_TASK REQUIREMENTS_.
The answer is to be an exact copy of the lines below running from the line with "You are a computer-use agent. Image" down to the line with "Open the 1 DAY AGO timestamp", both ends included, and nothing more.

_INFORMATION GIVEN_.
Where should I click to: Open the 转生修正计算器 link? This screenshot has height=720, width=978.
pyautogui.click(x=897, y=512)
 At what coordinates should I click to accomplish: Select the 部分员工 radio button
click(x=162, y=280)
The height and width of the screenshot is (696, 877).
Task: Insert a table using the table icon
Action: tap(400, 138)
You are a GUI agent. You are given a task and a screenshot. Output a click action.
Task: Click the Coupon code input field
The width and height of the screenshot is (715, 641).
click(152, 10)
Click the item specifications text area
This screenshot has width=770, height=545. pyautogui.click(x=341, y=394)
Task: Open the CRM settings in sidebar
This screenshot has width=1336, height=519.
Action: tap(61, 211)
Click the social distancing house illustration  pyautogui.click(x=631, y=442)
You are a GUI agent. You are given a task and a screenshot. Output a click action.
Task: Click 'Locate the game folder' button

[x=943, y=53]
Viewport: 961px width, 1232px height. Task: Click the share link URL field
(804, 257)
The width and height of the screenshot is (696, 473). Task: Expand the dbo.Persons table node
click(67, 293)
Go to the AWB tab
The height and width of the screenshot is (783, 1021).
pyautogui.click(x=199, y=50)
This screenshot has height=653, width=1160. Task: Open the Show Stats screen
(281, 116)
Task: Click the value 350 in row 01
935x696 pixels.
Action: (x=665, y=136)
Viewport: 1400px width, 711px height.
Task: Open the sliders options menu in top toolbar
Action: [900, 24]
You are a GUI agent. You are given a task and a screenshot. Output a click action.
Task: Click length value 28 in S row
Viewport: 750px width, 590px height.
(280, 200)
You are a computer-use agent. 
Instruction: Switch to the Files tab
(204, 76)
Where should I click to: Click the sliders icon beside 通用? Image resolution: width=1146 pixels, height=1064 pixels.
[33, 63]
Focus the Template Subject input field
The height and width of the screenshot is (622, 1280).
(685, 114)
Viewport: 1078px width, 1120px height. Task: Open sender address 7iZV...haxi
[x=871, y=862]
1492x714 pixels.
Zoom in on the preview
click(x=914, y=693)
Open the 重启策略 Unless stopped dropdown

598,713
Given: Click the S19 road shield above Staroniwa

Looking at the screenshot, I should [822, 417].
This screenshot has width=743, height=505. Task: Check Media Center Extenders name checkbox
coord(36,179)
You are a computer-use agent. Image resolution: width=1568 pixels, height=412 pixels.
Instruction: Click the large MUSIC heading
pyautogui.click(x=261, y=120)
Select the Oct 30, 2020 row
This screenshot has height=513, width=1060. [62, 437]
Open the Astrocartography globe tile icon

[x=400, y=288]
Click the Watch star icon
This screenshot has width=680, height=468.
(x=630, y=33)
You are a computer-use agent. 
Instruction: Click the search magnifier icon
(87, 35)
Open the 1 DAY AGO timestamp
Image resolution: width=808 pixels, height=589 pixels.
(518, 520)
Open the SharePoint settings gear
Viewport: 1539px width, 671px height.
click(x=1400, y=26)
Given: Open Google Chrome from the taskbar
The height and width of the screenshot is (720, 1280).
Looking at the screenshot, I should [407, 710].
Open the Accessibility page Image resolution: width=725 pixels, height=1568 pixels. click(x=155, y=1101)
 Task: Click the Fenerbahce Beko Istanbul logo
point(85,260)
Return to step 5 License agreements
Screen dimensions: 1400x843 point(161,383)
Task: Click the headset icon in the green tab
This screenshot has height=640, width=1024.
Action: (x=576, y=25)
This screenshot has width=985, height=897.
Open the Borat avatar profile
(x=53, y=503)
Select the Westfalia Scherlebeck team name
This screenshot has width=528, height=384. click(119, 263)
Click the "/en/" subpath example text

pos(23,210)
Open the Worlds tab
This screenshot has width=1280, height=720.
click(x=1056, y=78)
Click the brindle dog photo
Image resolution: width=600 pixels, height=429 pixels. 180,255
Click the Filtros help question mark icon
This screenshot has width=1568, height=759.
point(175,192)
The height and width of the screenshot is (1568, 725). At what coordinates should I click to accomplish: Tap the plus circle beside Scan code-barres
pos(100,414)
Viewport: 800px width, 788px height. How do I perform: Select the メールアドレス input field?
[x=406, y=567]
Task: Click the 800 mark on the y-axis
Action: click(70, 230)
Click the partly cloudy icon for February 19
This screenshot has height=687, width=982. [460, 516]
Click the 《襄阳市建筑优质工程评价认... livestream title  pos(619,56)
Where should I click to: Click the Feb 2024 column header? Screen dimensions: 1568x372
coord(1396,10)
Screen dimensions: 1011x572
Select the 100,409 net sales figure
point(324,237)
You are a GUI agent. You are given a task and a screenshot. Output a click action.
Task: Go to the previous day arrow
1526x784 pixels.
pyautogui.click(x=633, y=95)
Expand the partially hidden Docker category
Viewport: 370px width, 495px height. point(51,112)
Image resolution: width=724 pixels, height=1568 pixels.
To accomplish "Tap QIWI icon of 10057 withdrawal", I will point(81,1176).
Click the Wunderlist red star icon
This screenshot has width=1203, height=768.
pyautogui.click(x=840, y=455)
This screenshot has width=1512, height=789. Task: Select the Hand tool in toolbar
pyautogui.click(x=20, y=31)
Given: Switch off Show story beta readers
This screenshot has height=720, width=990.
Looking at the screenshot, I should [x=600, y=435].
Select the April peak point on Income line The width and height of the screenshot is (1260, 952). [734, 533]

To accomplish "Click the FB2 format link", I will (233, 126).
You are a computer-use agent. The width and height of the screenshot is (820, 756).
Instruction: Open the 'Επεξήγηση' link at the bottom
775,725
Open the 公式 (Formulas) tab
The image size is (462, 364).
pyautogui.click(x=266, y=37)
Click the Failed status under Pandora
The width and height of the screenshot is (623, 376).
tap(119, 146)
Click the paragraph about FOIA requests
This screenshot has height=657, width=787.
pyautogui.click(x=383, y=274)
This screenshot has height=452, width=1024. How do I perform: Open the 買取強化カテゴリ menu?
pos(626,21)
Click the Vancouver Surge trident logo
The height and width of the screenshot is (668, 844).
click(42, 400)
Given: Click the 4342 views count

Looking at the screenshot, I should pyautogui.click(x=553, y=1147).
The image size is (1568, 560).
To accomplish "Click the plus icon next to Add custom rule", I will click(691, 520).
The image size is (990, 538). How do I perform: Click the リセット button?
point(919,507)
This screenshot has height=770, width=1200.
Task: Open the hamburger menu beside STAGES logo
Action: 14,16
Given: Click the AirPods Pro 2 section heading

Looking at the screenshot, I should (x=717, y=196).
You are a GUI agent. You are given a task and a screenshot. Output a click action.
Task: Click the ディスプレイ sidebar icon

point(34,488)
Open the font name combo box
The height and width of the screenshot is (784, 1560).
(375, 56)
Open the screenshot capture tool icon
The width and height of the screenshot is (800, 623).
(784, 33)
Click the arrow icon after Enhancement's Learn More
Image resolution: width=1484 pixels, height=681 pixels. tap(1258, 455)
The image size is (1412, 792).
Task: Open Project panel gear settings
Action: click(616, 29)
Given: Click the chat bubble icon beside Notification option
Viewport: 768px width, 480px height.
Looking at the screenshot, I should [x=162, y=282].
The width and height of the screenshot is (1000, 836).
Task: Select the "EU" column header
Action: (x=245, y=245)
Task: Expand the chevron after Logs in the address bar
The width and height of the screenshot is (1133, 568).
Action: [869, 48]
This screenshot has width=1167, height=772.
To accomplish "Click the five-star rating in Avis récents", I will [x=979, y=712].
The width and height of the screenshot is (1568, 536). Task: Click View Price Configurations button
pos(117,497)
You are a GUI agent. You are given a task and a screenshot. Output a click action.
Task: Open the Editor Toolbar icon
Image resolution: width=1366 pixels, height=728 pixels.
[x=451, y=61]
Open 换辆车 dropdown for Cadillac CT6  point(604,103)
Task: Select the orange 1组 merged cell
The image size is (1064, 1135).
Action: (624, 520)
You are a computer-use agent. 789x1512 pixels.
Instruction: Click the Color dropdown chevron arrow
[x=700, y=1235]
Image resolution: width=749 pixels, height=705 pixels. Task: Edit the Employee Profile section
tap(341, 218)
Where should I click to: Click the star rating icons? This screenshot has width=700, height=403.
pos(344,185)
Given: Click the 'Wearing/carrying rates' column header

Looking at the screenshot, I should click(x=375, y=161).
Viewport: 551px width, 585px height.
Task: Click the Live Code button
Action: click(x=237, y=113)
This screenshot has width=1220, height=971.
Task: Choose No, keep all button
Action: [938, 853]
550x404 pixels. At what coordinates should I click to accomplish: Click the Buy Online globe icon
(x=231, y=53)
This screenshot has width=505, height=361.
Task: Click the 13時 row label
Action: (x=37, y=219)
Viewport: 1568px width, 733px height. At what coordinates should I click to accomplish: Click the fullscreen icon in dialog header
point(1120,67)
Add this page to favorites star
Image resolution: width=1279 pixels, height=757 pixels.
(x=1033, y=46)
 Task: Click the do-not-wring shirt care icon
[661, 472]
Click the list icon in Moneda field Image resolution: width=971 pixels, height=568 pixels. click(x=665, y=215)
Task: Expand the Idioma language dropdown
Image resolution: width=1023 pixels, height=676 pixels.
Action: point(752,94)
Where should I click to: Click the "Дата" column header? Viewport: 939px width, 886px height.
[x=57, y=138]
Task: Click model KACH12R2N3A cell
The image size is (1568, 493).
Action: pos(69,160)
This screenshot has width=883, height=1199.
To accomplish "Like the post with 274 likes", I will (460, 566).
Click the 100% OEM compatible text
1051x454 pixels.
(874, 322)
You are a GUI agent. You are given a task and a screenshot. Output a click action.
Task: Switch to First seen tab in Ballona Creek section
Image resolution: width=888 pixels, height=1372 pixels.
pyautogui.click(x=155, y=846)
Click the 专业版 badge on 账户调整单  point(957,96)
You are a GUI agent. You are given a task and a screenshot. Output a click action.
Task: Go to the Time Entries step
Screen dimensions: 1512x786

_EXERCISE OUTPUT_.
You are a computer-use agent. Image resolution: width=1568 pixels, height=412 pixels.
Instruction: Click the large MUSIC heading
pyautogui.click(x=261, y=120)
Select the Oct 30, 2020 row
This screenshot has height=513, width=1060. [62, 437]
Open the Astrocartography globe tile icon

[x=400, y=288]
Click the Watch star icon
This screenshot has width=680, height=468.
(x=630, y=33)
You are a computer-use agent. 
Instruction: Click the search magnifier icon
(87, 35)
Open the 1 DAY AGO timestamp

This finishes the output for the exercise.